_ACTIONS TO TAKE_
1: Answer these questions about the mailing-list message:
(a) What date and time does the message carry?
(b) Which list is the message posted to?
(c) In the quoted passage, what kind of encoding are many databases said to still use?
2: Write out the part of the mailing-list message between "čt 29. 8. 2024" and "non utf8 encoding.", inclusive, renaming "databases" to "servers".

_TEXT PASSAGE_
▬▬▬▬▬▬▬▬▬▬
Re: [PATCH] Add CANONICAL option to xmlserialize

From: Pavel Stehule <pavel(dot)stehule(at)gmail(dot)com>
To: Jim Jones <jim(dot)jones(at)uni-muenster(dot)de>
Cc: Chapman Flack <chap(at)anastigmatix(dot)net>, vignesh C <vignesh21(at)gmail(dot)com>, Thomas Munro <thomas(dot)munro(at)gmail(dot)com>, PostgreSQL Hackers <pgsql-hackers(at)lists(dot)postgresql(dot)org>, Vik Fearing <vik(at)postgresfriends(dot)org>
Subject: Re: [PATCH] Add CANONICAL option to xmlserialize
Date: 2024-08-30 04:46:12
Message-ID: CAFj8pRCXU67xb3w0OESaHgqWDVcbfKNy=w_6ZVWGucZbfhxe_Q@mail.gmail.com
Views: Raw Message | Whole Thread | Download mbox | Resend email
Thread:
Lists: pgsql-hackers

čt 29. 8. 2024 v 23:54 odesílatel Jim Jones <jim(dot)jones(at)uni-muenster(dot)de>
napsal:

>
>
> On 29.08.24 20:50, Pavel Stehule wrote:
> >
> > I know, but theoretically, there can be some benefit for CANONICAL if
> > pg supports bytea there. Lot of databases still use non utf8 encoding.
▬▬▬▬▬▬▬▬▬▬
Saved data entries

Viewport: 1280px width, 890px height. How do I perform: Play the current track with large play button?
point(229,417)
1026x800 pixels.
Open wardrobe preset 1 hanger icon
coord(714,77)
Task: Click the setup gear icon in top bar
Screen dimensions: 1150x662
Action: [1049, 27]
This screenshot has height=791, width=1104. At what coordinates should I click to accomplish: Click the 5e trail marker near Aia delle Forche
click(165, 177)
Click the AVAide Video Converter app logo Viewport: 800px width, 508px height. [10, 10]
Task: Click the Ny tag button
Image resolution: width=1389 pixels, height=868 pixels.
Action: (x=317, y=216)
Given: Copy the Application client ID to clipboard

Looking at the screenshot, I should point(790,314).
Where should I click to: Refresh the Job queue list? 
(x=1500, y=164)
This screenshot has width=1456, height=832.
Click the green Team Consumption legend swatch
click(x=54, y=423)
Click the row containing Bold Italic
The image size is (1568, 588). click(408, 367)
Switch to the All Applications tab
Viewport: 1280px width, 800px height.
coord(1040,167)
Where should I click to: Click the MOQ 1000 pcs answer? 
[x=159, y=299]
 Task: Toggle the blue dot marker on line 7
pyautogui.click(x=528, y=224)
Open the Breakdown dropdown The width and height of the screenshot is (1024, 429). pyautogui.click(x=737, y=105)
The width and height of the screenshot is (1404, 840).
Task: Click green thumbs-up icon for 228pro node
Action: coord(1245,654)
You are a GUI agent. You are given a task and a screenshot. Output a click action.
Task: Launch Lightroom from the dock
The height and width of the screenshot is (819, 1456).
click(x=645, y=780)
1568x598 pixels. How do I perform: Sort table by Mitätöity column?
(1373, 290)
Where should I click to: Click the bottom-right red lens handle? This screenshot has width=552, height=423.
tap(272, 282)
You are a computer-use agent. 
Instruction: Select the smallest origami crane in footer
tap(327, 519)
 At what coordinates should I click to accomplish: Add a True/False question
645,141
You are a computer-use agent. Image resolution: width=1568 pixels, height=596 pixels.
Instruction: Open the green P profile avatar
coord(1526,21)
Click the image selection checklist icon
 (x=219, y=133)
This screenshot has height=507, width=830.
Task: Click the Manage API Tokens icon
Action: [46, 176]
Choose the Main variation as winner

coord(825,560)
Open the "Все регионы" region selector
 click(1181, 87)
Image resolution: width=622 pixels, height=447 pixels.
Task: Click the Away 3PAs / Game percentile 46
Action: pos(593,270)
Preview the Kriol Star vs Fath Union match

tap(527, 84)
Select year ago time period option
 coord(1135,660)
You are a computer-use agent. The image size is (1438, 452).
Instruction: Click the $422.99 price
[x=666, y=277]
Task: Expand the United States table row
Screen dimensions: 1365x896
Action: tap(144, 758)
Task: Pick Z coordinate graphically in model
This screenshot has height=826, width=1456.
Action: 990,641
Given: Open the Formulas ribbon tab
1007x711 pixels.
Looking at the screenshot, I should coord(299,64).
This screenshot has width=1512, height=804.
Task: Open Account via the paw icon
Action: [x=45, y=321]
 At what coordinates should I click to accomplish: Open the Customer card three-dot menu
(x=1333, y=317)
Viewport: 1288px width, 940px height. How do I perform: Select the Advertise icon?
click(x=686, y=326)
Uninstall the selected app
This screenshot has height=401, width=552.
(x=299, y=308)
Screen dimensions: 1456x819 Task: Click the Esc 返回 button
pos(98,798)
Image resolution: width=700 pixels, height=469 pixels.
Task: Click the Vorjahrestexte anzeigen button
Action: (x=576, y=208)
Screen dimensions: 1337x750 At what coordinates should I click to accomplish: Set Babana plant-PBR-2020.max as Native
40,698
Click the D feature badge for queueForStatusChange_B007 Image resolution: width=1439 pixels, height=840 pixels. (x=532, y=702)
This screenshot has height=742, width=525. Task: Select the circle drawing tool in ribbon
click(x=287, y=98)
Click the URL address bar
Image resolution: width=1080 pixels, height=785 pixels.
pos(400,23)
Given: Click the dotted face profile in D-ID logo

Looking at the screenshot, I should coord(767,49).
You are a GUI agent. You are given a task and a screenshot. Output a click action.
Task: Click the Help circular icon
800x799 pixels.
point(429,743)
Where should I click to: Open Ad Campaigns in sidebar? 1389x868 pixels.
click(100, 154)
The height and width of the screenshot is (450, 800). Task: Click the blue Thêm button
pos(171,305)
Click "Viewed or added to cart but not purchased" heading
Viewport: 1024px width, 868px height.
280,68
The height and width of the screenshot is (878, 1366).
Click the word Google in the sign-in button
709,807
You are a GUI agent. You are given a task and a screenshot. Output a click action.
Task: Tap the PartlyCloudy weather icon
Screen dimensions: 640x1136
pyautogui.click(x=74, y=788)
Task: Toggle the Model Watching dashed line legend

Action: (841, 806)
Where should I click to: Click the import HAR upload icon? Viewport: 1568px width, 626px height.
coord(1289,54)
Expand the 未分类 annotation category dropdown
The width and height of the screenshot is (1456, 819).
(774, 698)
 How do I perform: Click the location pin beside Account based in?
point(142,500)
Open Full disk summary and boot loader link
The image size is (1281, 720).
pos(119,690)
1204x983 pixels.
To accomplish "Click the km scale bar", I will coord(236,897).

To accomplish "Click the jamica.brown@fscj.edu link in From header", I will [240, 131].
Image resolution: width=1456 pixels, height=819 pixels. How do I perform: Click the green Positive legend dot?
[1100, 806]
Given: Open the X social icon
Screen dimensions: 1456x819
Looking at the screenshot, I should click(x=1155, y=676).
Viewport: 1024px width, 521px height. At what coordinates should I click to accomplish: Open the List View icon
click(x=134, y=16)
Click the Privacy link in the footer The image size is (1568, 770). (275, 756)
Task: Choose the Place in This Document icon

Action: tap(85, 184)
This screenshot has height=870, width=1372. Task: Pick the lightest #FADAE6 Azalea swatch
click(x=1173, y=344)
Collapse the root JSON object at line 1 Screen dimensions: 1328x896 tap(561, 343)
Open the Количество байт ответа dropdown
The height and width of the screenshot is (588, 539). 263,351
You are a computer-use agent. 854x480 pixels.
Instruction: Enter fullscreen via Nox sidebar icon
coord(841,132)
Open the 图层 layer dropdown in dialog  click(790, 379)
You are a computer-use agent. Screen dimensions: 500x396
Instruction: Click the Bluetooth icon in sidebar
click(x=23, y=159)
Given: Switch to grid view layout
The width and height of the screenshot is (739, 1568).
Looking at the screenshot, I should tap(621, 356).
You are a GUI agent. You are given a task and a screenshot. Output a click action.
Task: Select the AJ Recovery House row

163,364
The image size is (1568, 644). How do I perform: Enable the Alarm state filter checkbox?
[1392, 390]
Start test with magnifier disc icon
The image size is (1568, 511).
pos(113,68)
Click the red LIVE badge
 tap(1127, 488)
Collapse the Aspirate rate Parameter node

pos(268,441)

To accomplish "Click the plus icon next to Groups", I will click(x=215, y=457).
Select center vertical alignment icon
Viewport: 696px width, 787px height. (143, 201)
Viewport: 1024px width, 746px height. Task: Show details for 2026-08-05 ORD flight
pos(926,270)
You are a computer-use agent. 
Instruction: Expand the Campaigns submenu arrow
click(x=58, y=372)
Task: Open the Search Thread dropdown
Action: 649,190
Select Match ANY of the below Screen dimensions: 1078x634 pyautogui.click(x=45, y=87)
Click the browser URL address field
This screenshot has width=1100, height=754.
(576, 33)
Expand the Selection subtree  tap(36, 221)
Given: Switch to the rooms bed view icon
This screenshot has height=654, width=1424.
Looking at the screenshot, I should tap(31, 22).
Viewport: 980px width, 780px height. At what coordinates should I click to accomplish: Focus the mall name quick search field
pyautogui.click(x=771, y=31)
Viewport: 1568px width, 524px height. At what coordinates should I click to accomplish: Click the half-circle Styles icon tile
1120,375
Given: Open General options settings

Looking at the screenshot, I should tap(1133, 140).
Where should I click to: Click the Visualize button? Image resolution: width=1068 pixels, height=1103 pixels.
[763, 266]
▬▬▬▬▬▬▬▬▬▬
_ANSWERS TO EACH TASK_
1:
(a) 2024-08-30 04:46:12
(b) pgsql-hackers
(c) Non utf8 encoding

2:
čt 29. 8. 2024 v 23:54 odesílatel Jim Jones <jim(dot)jones(at)uni-muenster(dot)de>
napsal:

>
>
> On 29.08.24 20:50, Pavel Stehule wrote:
> >
> > I know, but theoretically, there can be some benefit for CANONICAL if
> > pg supports bytea there. Lot of servers still use non utf8 encoding.